>> START Quoted text
Wednesday, April 30, 2014

the favela future

This thought-piece on the favelas of Rio de Janeiro, from The Guardian, manages to get it both wrong and right.

The writer, Simon Jenkins, correctly notes that "the essence of the favela sovereignty is local ownership." And he clearly gets the surreal nature of the cable cars, complete with white-gloved attendants, that the city installed over violence plagued Complexo do Alemao. How strange, then, that he doesn't quote a single favela resident -- despite the fact that one of every five people he passes every day lives in a favela.

In the same spirit, it's odd to find a picture of a normal young woman and her baby 
walking in front of a colorful mural on an otherwise empty street, captioned "Life in the Cantagalo favela" -- as if it's bizarre and amazing to simply walk down the street.

What's more, as one of the commenters on the article points out, when Jenkins suggests that the so-called pacification program, which started in 2008, "rightly acknowledged that lasting improvements of favela living conditions required government control of law and order," he ignores the history of community-led improvements that have been made over the years and the fact that, for most favela dwellers, the police never have been a positive influence. Indeed, they've been responsible for lots of violence and killings over the years.
>> END Quoted text
>> START Provided records
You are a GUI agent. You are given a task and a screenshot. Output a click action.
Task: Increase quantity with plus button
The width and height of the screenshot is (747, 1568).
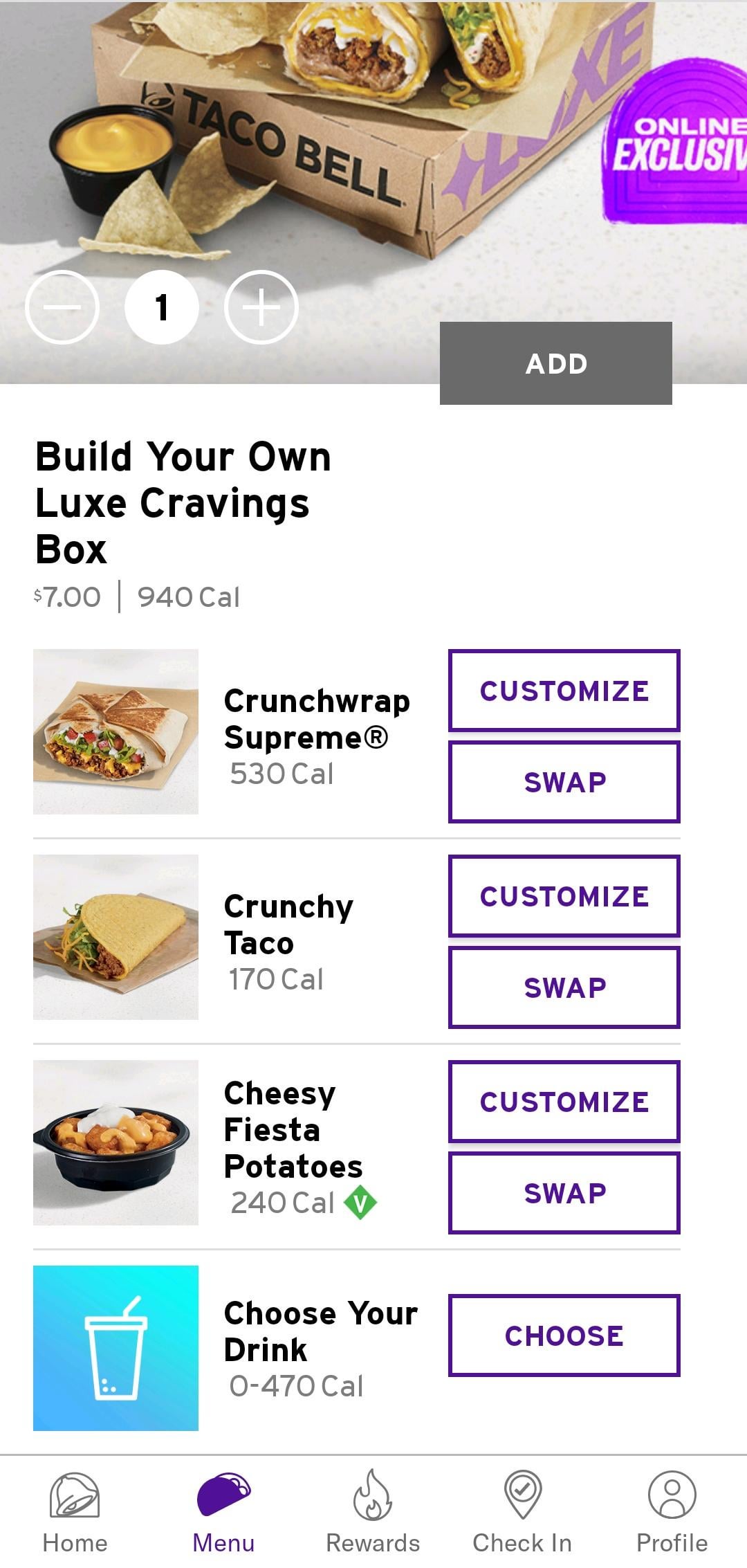point(261,307)

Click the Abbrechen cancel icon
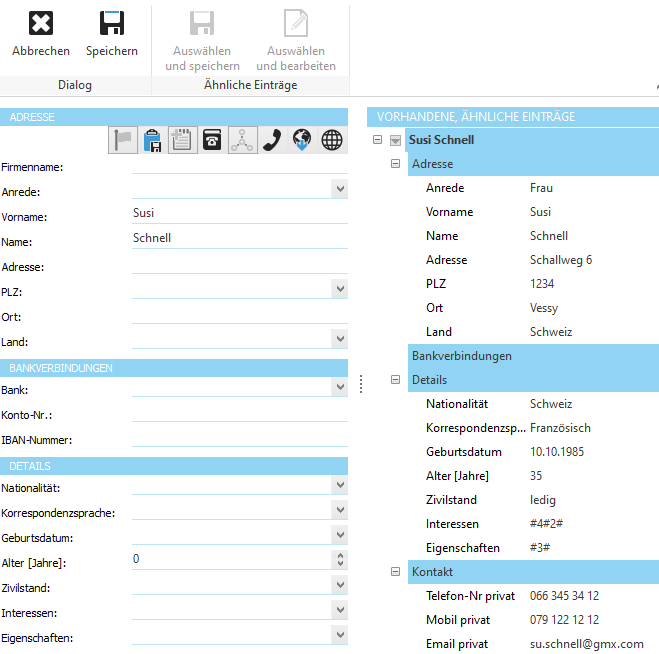pos(41,24)
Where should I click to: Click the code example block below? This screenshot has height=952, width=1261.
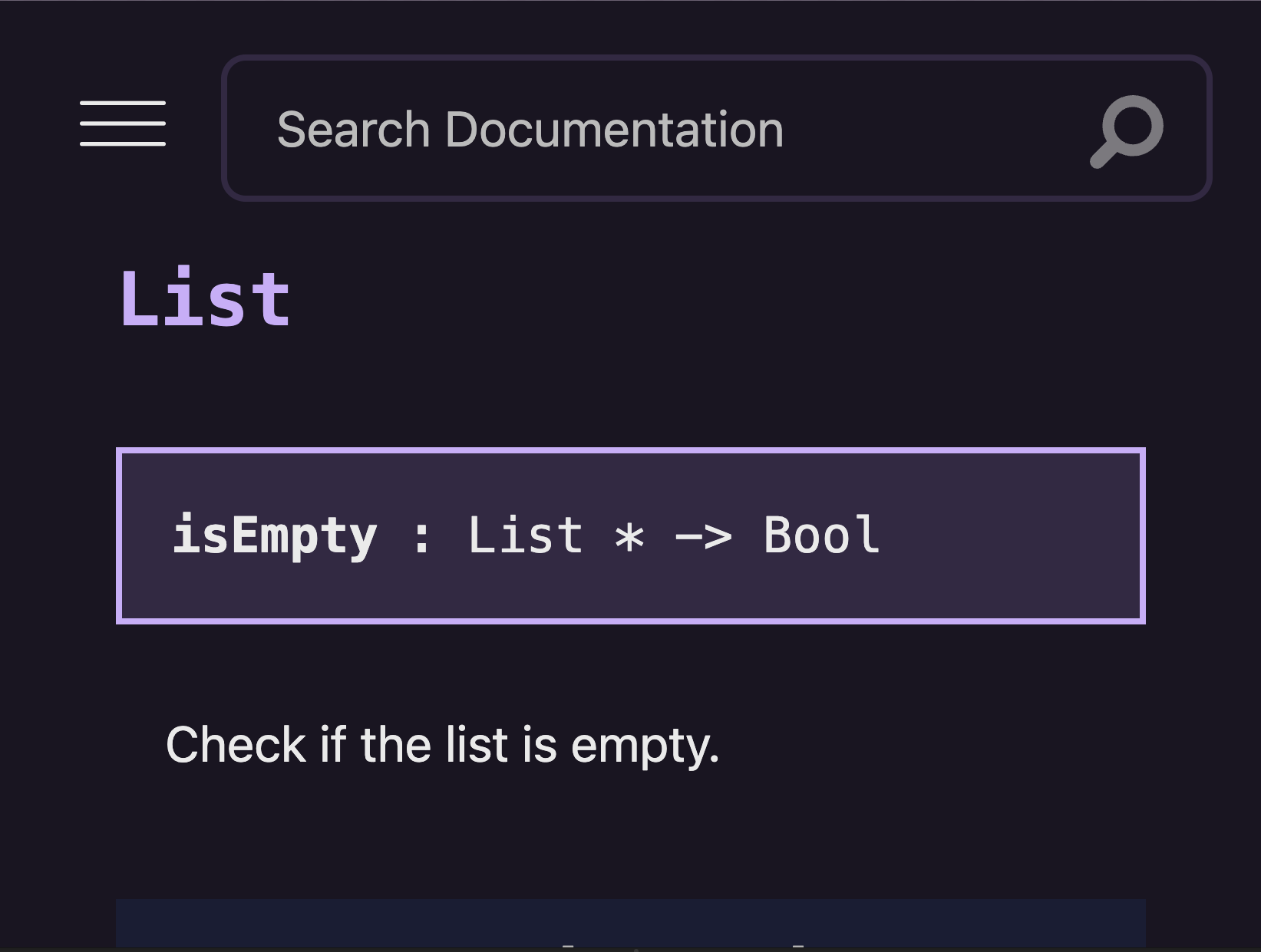(x=630, y=924)
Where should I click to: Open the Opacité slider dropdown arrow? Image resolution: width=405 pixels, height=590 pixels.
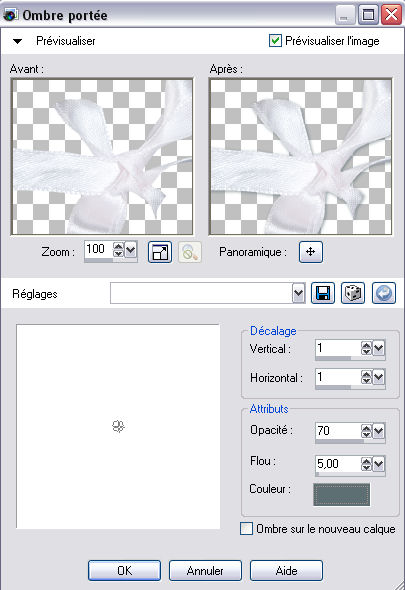[x=379, y=431]
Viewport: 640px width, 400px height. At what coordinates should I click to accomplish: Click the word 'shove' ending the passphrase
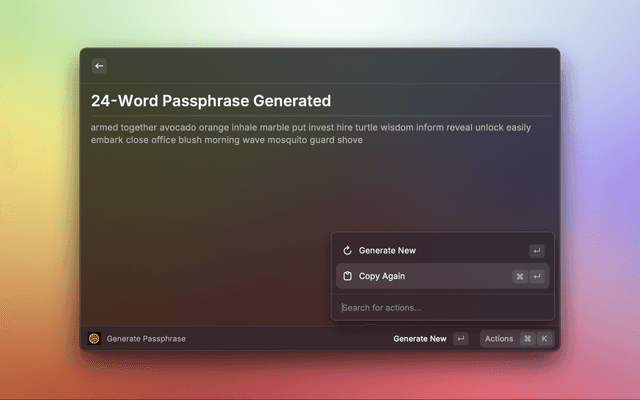click(x=350, y=141)
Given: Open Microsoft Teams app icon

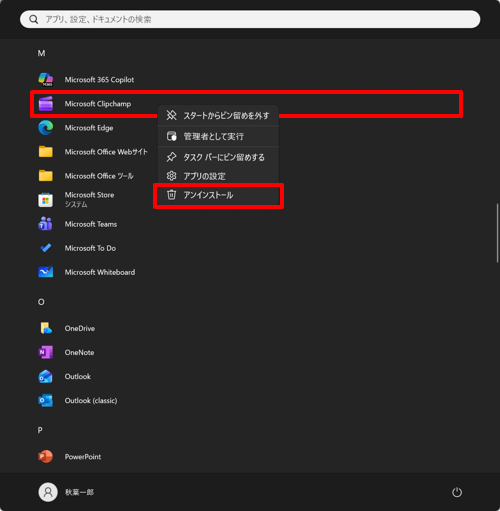Looking at the screenshot, I should pos(45,224).
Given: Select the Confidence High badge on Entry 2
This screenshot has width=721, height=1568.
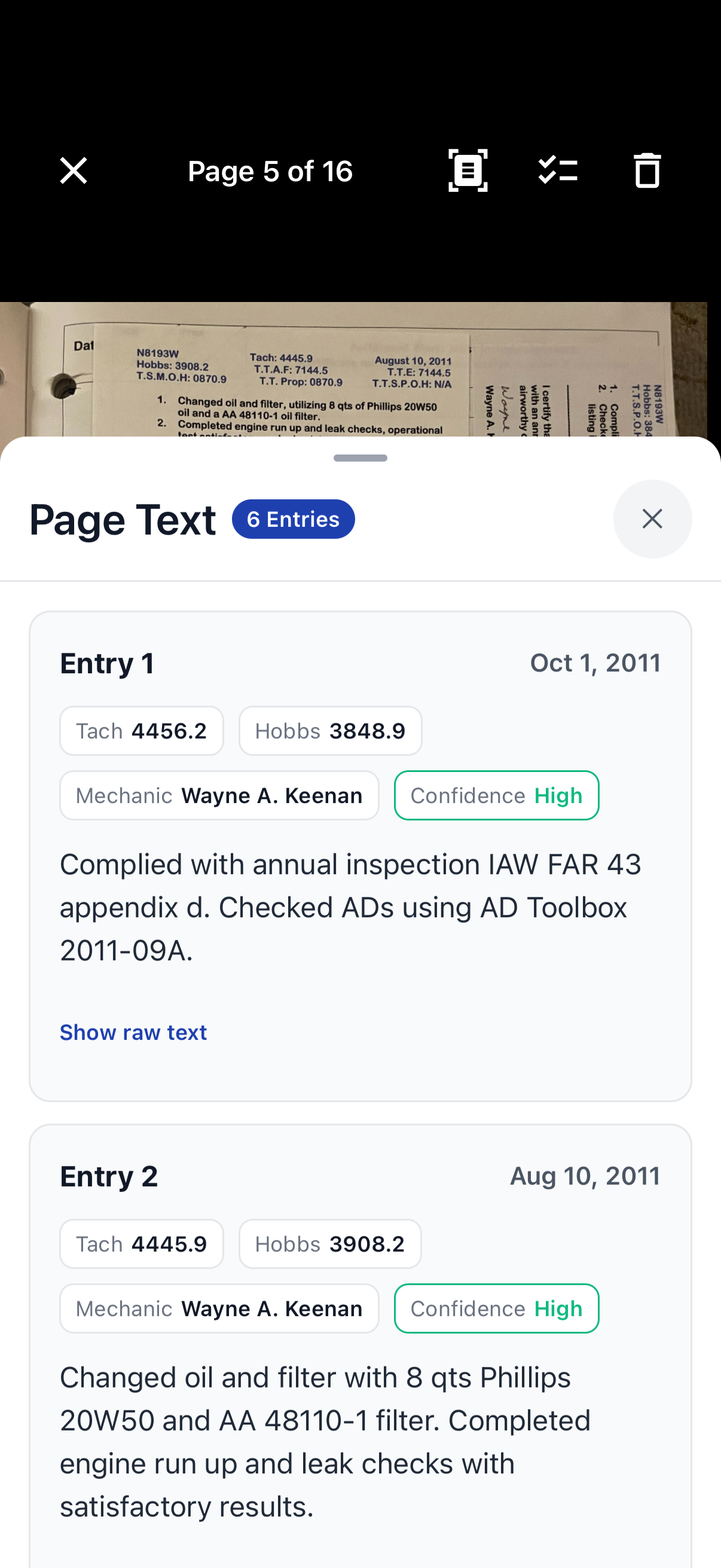Looking at the screenshot, I should 496,1308.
>> END Provided records
Short exercise: Write the next part of the blog post about the favelas of Rio de Janeiro, picking up after its final sentence.

Exercise response:
Similarly, when he suggests that "there has to be a compromise between gentrification and stasis. Somewhere in a freer property market lie the resources to update these places," he ignores the immense amount of resources that people already have invested. They built their homes -- building and rebuilding and rebuilding again over decades. They brought water and electricity -- stealing these essentials at first, sure, but making the investment to pipe and wire their communities and homes. Freedom to develop in the manner that Jenkins seems to advocate somehow always comes to mean freedom to evict. It's a nasty business -- and favela dwellers are quite understandably anxious about losing their homes. (I don't live in a favela, but I certainly was anxious when my landlord tried to evict me.) Besides, there's already a property market in the favelas -- people buy and sell homes all the time -- and it hasn't brought the Nirvana that Jenkins hopes for.

Jenkins is right that most of us who write about or study the favelas don't get sewers built. But this is an issue of local organizing. I have argued for almost a decade now that sewers are secure tenure, that organizing for infrastructure is a hugely important strand of a strategy for the future. But organizing doesn't come from the outside. Brazil's favelados spent decades remaining under the radar because they were afraid that powerful political and development interests would conspire to push them out. Now, as those same interests are using the excuse of the World Cup and the Olympics to wage war on them, they have to learn how to emerge. This is a difficult process, and it is happening in the most dire of times.

2 comments:

Anonymous said...

I havent read the Jenkins article but I agree that most "favela thinkers" never spent much time in the field, nor developed long term relations with the places they analyse.
To flert with disourse about favela is different than making a living in precarious conditions. Generations are created in poor conditions. In many cases, especially in favelas that are not close to the rich neighborhoods, people wish to move, to change their life scenarium to a regular part o the city.
Changes are being made in favelas of Rio, however the quality of those reurbanizations are questionable, highlighting the sad role of State Government in all this.

Yasmeen Elsayed said...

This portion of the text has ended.